[Word and element location data]
╔══
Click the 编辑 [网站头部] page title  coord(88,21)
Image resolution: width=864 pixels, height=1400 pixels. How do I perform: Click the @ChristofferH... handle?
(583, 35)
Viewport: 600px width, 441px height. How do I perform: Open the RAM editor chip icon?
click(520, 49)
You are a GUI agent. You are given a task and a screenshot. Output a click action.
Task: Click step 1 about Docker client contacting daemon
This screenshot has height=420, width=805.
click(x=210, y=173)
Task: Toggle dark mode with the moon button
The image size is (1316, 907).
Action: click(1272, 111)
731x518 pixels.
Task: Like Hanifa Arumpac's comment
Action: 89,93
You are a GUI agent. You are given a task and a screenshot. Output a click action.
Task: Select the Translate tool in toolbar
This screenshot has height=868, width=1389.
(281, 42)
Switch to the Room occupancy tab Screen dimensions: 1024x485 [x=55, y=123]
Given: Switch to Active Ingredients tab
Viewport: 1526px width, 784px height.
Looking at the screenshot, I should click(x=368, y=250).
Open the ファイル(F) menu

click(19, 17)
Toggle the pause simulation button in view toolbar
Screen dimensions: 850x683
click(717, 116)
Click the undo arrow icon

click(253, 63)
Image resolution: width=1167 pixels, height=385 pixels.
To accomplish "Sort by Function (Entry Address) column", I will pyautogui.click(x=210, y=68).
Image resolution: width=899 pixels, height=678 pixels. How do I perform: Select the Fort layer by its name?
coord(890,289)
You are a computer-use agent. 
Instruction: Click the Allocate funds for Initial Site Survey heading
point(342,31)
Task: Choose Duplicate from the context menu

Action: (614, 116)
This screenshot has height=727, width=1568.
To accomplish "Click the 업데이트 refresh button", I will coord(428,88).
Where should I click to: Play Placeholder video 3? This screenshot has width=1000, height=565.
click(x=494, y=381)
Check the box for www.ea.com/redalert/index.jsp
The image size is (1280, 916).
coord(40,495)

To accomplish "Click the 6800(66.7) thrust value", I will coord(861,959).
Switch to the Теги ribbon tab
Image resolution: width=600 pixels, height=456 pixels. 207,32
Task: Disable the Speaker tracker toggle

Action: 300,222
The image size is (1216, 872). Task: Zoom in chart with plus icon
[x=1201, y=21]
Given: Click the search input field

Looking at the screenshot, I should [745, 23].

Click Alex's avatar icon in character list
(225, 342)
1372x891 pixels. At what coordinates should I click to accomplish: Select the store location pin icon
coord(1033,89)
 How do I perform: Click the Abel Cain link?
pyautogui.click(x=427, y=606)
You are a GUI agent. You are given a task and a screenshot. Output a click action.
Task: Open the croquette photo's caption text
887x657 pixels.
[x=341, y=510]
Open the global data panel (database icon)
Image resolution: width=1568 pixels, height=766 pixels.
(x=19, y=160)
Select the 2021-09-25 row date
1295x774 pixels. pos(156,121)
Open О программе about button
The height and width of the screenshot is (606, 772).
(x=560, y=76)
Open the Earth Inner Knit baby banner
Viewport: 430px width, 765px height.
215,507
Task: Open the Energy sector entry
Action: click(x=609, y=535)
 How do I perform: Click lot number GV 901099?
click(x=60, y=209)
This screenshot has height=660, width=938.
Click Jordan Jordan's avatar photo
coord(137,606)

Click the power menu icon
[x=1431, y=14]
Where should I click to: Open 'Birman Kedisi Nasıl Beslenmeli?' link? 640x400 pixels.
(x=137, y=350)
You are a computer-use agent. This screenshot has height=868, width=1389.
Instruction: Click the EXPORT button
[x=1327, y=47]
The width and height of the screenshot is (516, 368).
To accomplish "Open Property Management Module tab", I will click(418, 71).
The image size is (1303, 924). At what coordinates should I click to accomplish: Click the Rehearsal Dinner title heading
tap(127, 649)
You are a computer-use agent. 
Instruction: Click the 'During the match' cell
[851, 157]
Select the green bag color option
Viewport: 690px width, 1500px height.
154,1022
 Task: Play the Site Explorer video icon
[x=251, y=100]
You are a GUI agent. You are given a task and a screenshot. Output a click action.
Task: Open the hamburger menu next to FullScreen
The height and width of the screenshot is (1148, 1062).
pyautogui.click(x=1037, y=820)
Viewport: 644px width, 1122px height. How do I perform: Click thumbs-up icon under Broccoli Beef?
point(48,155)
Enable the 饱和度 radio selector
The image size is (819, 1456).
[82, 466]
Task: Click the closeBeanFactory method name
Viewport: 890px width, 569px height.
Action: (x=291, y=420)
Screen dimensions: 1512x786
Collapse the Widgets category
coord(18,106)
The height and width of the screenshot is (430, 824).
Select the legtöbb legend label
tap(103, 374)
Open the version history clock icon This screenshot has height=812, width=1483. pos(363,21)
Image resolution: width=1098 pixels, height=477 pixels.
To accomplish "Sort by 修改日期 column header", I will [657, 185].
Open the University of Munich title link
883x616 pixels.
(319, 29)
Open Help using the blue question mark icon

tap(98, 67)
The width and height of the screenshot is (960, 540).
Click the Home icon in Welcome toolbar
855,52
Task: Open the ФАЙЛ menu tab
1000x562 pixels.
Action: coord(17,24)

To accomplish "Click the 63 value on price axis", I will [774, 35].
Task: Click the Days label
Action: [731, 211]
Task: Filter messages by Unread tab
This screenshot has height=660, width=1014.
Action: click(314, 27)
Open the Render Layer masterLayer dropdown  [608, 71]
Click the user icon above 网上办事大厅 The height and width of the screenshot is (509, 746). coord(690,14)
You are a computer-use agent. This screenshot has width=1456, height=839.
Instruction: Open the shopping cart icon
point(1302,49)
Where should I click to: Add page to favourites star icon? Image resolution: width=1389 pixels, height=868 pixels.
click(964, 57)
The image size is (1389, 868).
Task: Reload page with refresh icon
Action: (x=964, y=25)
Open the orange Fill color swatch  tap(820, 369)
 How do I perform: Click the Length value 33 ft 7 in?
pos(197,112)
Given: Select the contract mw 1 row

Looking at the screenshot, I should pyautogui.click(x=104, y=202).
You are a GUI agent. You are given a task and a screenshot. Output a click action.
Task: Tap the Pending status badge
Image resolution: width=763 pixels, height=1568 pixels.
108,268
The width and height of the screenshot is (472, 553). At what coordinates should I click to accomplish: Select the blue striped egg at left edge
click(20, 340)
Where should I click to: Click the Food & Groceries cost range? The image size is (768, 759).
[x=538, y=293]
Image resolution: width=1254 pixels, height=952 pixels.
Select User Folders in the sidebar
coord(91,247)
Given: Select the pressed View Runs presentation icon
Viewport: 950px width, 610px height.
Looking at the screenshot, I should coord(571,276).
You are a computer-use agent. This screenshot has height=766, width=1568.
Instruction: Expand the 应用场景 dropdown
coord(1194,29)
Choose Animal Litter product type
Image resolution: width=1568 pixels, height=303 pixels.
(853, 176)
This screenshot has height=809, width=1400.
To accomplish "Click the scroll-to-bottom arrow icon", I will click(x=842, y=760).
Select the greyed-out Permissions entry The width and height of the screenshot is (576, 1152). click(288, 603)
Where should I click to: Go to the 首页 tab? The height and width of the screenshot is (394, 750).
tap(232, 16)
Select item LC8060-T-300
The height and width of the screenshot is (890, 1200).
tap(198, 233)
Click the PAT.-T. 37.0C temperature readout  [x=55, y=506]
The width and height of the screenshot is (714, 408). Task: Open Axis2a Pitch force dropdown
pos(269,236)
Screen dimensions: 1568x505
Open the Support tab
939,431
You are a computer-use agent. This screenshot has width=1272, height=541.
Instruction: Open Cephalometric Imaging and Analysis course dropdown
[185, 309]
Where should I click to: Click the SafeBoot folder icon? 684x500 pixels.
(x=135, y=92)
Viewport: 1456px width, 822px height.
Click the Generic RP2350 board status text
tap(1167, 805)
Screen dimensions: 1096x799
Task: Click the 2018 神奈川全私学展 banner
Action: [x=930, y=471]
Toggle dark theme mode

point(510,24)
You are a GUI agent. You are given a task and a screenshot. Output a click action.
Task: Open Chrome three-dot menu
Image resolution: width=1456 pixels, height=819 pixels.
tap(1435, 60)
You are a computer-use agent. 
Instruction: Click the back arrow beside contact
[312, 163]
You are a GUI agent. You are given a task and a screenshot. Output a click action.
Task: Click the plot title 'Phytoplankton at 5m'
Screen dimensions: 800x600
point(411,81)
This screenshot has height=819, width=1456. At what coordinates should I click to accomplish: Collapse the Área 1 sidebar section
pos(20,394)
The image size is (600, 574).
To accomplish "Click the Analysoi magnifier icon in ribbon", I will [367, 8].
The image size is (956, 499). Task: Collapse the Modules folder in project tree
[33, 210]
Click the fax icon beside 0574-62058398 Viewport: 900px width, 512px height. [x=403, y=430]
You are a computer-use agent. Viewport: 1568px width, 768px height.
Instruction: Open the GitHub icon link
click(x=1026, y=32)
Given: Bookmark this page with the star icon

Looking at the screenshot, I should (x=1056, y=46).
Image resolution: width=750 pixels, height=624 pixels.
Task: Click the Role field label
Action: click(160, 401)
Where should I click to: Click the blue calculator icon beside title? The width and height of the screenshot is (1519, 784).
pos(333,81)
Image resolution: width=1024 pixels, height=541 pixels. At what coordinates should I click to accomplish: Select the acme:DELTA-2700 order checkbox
╚══
**Problem requirements**
Rewrite the rows from the beginning through the line that contains "click(253, 63)", inclusive, substituting "Canvas" for "Viewport" and keeping everything else the same.

**Solution to the problem**
Click the 编辑 [网站头部] page title  coord(88,21)
Image resolution: width=864 pixels, height=1400 pixels. How do I perform: Click the @ChristofferH... handle?
(583, 35)
Canvas: 600px width, 441px height. How do I perform: Open the RAM editor chip icon?
click(520, 49)
You are a GUI agent. You are given a task and a screenshot. Output a click action.
Task: Click step 1 about Docker client contacting daemon
This screenshot has height=420, width=805.
click(x=210, y=173)
Task: Toggle dark mode with the moon button
The image size is (1316, 907).
Action: click(1272, 111)
731x518 pixels.
Task: Like Hanifa Arumpac's comment
Action: 89,93
You are a GUI agent. You are given a task and a screenshot. Output a click action.
Task: Select the Translate tool in toolbar
This screenshot has height=868, width=1389.
(281, 42)
Switch to the Room occupancy tab Screen dimensions: 1024x485 [x=55, y=123]
Given: Switch to Active Ingredients tab
Canvas: 1526px width, 784px height.
Looking at the screenshot, I should click(x=368, y=250).
Open the ファイル(F) menu

click(19, 17)
Toggle the pause simulation button in view toolbar
Screen dimensions: 850x683
click(717, 116)
Click the undo arrow icon

click(253, 63)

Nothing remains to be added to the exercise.